Arrangements have been made to return Osama bin Laden's youngest wife, wounded in a U.S. military operation in Pakistan that targeted the al-Qaida leader, to her native Yemen, according to media reports.

Amal Ahmed al-Sadah, 29, also known as Amal Abdulfattah, is expected to be sent home from Pakistan within days, according to the reports.

Sadah has been held by Pakistani security officials since May 2, when a team of U.S. commandos stormed a compound in the northern garrison town of Abbottabad where bin Laden had been living for years in hiding. Bin Laden was shot dead, and his body was quickly disposed of at sea in accordance with Islamic practices, U.S. officials have said.

Yemeni and Pakistani diplomats have finalized arrangements for the return of Sadah and her 12-year-old daughter, Safiya, who was also injured in the raid, to Yemen, according to accounts in newspapers in Yemen and Saudi Arabia that were confirmed by officials in Riyadh, the British daily.

Sadah's brother, Zakariya Abdulfattah, told AFP on Wednesday the family was informed by "the foreign ministries of Yemen and Pakistan of plans concerning the return of Amal and her five children to Yemen in the coming days."

"There have been diplomatic arrangements between the Yemeni and the Pakistani parties to secure her return to her country and we have received promises that it will take place soon," he said, according to AFP.

Her brother said he had been told that Sadah is "in good health" despite sustaining a gunshot wound to the leg during the US raid.

Two of bin Laden’s other wives — Khairah Sabar and Siham Sabar — who were with him in Abbottabad, are Saudi citizens and are also in Pakistani custody. Saudi officials told the Guardian that “there was no objection to their return to Saudi Arabia.”

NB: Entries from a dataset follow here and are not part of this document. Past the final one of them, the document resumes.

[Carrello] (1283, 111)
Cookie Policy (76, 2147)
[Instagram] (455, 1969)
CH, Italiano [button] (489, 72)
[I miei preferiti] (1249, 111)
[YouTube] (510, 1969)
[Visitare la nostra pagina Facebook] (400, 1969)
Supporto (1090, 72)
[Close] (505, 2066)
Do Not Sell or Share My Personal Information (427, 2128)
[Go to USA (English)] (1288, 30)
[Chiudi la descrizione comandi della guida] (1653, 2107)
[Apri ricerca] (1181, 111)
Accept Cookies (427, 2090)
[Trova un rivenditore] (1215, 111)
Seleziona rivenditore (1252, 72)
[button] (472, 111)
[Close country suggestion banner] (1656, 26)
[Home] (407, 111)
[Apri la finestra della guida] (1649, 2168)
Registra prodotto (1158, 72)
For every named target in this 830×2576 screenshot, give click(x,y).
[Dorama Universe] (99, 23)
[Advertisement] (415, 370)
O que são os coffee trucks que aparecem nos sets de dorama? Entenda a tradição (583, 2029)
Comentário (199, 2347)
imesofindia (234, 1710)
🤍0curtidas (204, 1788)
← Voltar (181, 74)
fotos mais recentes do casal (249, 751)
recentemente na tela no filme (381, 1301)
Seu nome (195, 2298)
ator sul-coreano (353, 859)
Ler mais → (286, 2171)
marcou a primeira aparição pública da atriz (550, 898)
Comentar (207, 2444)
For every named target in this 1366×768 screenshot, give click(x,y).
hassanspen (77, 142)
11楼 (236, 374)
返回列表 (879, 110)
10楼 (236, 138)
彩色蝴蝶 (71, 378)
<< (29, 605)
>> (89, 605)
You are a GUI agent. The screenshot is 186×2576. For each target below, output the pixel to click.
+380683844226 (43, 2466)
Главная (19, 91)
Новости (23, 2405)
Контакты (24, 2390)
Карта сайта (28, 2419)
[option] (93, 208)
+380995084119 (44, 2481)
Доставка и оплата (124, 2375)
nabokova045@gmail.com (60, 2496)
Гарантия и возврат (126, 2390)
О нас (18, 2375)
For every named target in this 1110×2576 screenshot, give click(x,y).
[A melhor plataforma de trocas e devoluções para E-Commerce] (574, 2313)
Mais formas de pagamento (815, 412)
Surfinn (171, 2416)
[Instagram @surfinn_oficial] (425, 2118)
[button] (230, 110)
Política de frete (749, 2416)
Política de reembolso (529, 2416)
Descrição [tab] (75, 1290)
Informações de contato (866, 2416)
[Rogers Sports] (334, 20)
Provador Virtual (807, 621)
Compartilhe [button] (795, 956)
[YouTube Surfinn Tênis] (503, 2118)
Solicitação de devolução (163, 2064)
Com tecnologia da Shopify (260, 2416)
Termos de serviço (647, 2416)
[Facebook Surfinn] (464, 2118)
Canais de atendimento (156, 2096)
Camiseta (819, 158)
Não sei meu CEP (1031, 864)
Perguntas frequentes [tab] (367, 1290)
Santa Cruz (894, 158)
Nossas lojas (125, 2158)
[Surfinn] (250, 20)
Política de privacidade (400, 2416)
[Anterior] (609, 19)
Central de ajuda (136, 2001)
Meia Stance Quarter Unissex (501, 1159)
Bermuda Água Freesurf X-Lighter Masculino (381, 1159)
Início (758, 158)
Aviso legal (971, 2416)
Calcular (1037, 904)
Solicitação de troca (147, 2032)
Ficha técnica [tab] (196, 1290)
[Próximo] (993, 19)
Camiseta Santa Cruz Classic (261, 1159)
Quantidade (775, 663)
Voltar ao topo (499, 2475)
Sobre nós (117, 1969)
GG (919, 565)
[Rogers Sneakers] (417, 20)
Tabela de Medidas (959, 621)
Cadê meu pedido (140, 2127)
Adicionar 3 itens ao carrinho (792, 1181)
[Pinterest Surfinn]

Bin Laden’s Saudi citizenship was revoked in 1994.

Hamza, a 22-year-old son of Bin Laden was killed in the raid.

Sadah’s family lives in in Ibb, an agricultural town in the mountains about 100 miles south of the Yemeni capital, Sanaa. They has been demanding that she and her children be sent back home.

Shortly after bin Laden's killing, family members told The Associated Press they had seen their her only once since her wedding to bin Laden in 1999. Since then, communication was largely limited to messages delivered by couriers.

Sadah fled from Afghanistan with her daughter in the months after the Sept. 11, 2001 attacks. She is reported to have told Pakistani investigators she had spent five years in the compound in Pakistan with bin Laden.